Regionale Unterschiede bei der Prüfung
Ein Verstoß gegen diese Vorgaben führt jedoch weiter zu einer Prüfung der Wirksamkeit der angedrohten Kündigung durch die Agentur. Dann ist es die Entscheidung des zuständigen Sachbearbeiters, ob er eine Sperrzeit verhängt oder nicht. Die Intensität der Prüfung unterscheidet sich dabei regional sehr stark. Immer zu einer Sperrzeit führen Aufhebungsverträge, die einer verhaltensbedingten Kündigung zuvorkommen sollen. An dieser Stelle hat sich durch die neue Geschäftsanweisung nichts geändert.
Insgesamt erleichtert die neue Geschäftsanweisung den Abschluss von Aufhebungsverträgen und bietet Sicherheit für die Vertragsparteien.
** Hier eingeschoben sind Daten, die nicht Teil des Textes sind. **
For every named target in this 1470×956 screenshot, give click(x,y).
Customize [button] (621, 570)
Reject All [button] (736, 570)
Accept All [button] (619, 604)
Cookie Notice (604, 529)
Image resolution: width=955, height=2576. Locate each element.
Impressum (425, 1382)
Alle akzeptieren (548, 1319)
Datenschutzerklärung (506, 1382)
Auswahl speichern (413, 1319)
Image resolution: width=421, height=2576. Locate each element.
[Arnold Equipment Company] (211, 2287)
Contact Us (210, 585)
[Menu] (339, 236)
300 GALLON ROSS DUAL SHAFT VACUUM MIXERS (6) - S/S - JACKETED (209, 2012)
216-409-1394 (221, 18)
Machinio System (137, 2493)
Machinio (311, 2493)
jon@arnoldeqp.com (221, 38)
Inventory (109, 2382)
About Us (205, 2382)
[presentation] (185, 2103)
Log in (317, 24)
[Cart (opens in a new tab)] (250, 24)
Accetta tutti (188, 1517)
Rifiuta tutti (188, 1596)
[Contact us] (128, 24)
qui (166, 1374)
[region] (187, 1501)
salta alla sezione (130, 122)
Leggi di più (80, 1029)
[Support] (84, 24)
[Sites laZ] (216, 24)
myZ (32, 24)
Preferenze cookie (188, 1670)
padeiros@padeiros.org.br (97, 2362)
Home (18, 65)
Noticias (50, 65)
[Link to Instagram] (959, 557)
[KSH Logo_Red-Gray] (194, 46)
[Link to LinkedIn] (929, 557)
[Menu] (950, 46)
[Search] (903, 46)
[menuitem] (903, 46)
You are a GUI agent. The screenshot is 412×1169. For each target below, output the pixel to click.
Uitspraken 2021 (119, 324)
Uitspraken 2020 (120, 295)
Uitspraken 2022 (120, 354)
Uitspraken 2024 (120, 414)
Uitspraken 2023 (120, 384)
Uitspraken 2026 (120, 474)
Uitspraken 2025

Ganz pragmatisch können Arbeitnehmer auch mit dem Entwurf eines Vertrages zum zuständigen Sachbearbeiter gehen und den Entwurf auf vor dem Hintergrund des Sperrzeitrisikos prüfen lassen. Allerdings sollte in diesem Fall klargestellt sein, dass dem Arbeitnehmer der Vertrag angetragen wurde und er sich noch nicht mit dem Abschluss einverstanden erklärt hat.
Abschluss am Arbeitsplatz
Ein brisanter Aspekt von Aufhebungsverträgen war und bleibt stets der Widerruf, der ohne Angabe von Gründen möglich ist. Insbesondere für den Arbeitgeber besteht daher das Risiko, dass er den Arbeitnehmer wieder beschäftigen muss, schließlich ist das gesamte Vertragsverhältnis rückabzuwickeln.
Allerdings besteht in dem typischen Fall, in dem der Aufhebungsvertrag am Arbeitsplatz, also im Büro des Personalleiters oder Chefs geschlossen wird, auch nach der Neufassung der §§ 312 ff. BGB kein Widerrufsrecht. Ein Abschluss oder die entscheidende Vorbereitung des Vertrages außerhalb der Räumlichkeiten des Arbeitgebers dürfte allerdings das Recht zum Widerruf bedeuten.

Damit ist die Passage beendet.